TASK STATEMENT:
Starting with the line that has "The width and height of the screenshot is (554, 1200).", retype each line down to the end of the entries below, without leaving any out or adding any.

RECORD SET:
___
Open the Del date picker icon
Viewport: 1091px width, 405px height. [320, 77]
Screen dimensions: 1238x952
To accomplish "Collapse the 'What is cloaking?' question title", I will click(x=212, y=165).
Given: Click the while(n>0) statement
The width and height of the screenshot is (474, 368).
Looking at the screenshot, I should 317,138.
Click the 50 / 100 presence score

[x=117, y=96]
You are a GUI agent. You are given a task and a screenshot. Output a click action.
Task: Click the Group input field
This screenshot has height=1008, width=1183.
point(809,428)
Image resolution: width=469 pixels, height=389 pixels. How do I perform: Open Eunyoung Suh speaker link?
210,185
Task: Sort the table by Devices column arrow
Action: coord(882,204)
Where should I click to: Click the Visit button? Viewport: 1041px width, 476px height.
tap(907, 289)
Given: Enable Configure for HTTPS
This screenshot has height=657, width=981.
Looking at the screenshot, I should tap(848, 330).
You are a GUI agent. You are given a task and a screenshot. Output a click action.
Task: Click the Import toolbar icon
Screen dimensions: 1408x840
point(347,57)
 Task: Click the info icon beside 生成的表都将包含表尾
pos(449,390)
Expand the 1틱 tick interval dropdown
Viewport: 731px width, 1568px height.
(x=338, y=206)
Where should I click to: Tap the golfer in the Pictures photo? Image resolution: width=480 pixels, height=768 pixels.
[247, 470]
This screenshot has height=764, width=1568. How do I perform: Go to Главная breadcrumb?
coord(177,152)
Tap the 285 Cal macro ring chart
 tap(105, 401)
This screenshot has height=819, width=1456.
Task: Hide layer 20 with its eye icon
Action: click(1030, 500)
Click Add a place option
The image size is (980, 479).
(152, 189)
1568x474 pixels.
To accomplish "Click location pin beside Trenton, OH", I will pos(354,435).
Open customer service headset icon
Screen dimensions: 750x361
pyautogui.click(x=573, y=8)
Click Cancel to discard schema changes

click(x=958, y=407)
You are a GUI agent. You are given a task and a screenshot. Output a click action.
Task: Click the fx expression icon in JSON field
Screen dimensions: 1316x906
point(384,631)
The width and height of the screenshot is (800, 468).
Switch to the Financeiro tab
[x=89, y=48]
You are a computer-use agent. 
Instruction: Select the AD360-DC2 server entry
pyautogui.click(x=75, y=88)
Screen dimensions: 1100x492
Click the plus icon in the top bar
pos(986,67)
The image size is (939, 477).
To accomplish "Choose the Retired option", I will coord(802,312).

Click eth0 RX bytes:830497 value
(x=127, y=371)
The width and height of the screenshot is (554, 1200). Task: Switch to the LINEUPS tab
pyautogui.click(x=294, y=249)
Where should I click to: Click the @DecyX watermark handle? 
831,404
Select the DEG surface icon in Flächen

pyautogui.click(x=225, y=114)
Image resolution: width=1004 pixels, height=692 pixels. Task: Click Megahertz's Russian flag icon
___
RESULT OF THE TASK:
The width and height of the screenshot is (554, 1200). Task: Switch to the LINEUPS tab
pyautogui.click(x=294, y=249)
Where should I click to: Click the @DecyX watermark handle? 
831,404
Select the DEG surface icon in Flächen

pyautogui.click(x=225, y=114)
Image resolution: width=1004 pixels, height=692 pixels. Task: Click Megahertz's Russian flag icon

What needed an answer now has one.